PayPal dispute and the chargeback
A PayPal dispute is the first step in the PayPal buyer complaint process. During the dispute phase, buyers and sellers “meet” in the PayPal Resolution Centre to try to come up with a mutually acceptable solution.
A PayPal claim is the second step in the PayPal buyer complaint process. If a buyer and seller cannot resolve their dispute on their own, the buyer may escalate the dispute to a claim. PayPal will then provide a final decision.
Note that the credit card issuer decides who wins the chargeback, and not PayPal.
Ways to avoid chargeback
If you are seller than note the following things to avoid chargeback at all costs
- Always ship to the buyer’s address listed on the Transaction Details page and retain proof of delivery that can be tracked online.
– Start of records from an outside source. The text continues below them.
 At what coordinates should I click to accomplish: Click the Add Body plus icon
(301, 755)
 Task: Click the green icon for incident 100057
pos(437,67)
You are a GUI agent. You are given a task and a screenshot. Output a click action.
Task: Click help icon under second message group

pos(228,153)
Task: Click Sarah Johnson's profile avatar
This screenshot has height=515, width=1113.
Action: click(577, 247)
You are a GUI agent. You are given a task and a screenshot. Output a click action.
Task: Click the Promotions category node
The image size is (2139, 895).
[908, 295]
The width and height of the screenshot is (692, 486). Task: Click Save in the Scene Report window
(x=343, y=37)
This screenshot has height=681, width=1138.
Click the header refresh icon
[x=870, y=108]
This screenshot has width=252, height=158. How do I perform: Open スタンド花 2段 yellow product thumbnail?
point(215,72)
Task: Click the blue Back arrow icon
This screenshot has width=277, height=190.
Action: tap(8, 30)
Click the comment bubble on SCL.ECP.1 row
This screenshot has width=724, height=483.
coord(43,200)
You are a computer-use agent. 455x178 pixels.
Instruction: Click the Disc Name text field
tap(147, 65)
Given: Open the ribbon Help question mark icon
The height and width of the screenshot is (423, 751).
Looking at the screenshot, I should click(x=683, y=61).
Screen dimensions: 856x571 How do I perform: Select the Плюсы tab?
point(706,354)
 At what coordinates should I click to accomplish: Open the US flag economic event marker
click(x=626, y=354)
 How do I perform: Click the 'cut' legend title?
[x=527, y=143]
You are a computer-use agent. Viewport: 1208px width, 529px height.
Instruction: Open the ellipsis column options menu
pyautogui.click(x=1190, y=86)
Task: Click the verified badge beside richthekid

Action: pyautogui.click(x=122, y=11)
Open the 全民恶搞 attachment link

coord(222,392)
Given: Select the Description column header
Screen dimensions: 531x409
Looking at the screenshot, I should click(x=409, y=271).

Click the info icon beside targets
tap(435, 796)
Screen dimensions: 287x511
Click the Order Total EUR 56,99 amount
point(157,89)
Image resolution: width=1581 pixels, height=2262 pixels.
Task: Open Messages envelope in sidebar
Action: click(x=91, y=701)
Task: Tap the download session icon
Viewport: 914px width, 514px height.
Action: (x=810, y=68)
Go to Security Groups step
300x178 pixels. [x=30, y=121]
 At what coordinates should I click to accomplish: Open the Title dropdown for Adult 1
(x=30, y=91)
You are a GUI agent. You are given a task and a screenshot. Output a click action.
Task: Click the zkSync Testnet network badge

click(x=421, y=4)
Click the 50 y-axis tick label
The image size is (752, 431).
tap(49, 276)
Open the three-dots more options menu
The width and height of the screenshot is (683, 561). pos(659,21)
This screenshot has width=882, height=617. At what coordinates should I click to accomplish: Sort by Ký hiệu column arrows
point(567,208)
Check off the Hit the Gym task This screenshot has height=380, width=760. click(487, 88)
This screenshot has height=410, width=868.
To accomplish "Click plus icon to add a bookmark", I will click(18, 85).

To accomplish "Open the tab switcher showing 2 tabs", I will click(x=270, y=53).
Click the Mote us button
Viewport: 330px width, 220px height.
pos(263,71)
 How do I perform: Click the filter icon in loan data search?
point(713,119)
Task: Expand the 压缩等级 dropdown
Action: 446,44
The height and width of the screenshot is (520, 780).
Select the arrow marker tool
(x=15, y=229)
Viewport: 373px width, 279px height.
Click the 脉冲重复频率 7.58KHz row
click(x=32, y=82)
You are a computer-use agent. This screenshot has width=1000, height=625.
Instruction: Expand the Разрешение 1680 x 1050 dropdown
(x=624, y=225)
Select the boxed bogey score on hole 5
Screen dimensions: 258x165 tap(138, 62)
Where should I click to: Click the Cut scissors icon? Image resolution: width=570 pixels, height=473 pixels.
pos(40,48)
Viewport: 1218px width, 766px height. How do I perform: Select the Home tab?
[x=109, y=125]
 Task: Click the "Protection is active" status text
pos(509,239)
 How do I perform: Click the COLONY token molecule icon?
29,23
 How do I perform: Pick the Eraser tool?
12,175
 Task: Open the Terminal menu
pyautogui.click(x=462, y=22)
- Describe the item you are selling accurately, and in as much detail as possible. Include pictures, measurements, and other relevant details.
- Also get to know your customers, and respond promptly to their requests. Save all your customer and transaction-related emails and correspondence.
- Publish your return policy in clear and simple terms, and include it in your correspondence with customers. Note that some laws and credit card issuer policies stipulate that buyers have chargeback rights for merchandise that is not delivered or is defective, even if your policy indicates that all sales are final and that you do not allow returns.
- You’ll find more helpful tips on safer selling here.
Also do note that some chargebacks occur long after a payment has been received. This is because certain laws and credit card issuer policies allow buyers to file chargebacks weeks or months after the original transaction took place. If a buyer waits and files later, you may encounter a temporary hold on funds in your PayPal account, relating to a transaction from long ago.
PayPal lets you know a chargeback has been filed against you by emailing you when the buyer’s credit card company will notify PayPal.
You can then log in to your PayPal account and go to the Resolution Centre to monitor the status of the case, and potentially provide information to help resolve the matter. PayPal may also help you fight against the buyer’s credit card company.
Certain laws and credit card issuer policies allow buyers to file chargebacks weeks or months after the original transaction took place. If a buyer waits and files later, you may encounter a temporary hold on funds in your PayPal account, relating to a transaction from long ago.
So it means a temporary hold is placed on the funds in question until the matter has been resolved. This means you cannot withdraw or spend these funds until the dispute has come to an end.
If the dispute is found in your favour, the hold will be immediately released, and you’ll have full access to your funds. If the dispute is not found in your favour, the funds will be removed from your account and credited back to the buyer.
Also note that it may take your buyer’s credit card company up to 75 days to resolve a chargeback and come to a final decision.
PayPal may help you winning a chargeback
You should provide following information to increase your chances of winning a chargeback dispute
- Proof of delivery, such as postage or online tracking numbers.
- Copies of the original item or auction description, including photos.
- Proof that the buyer was already refunded.
- Proof that the buyer was given a replacement product.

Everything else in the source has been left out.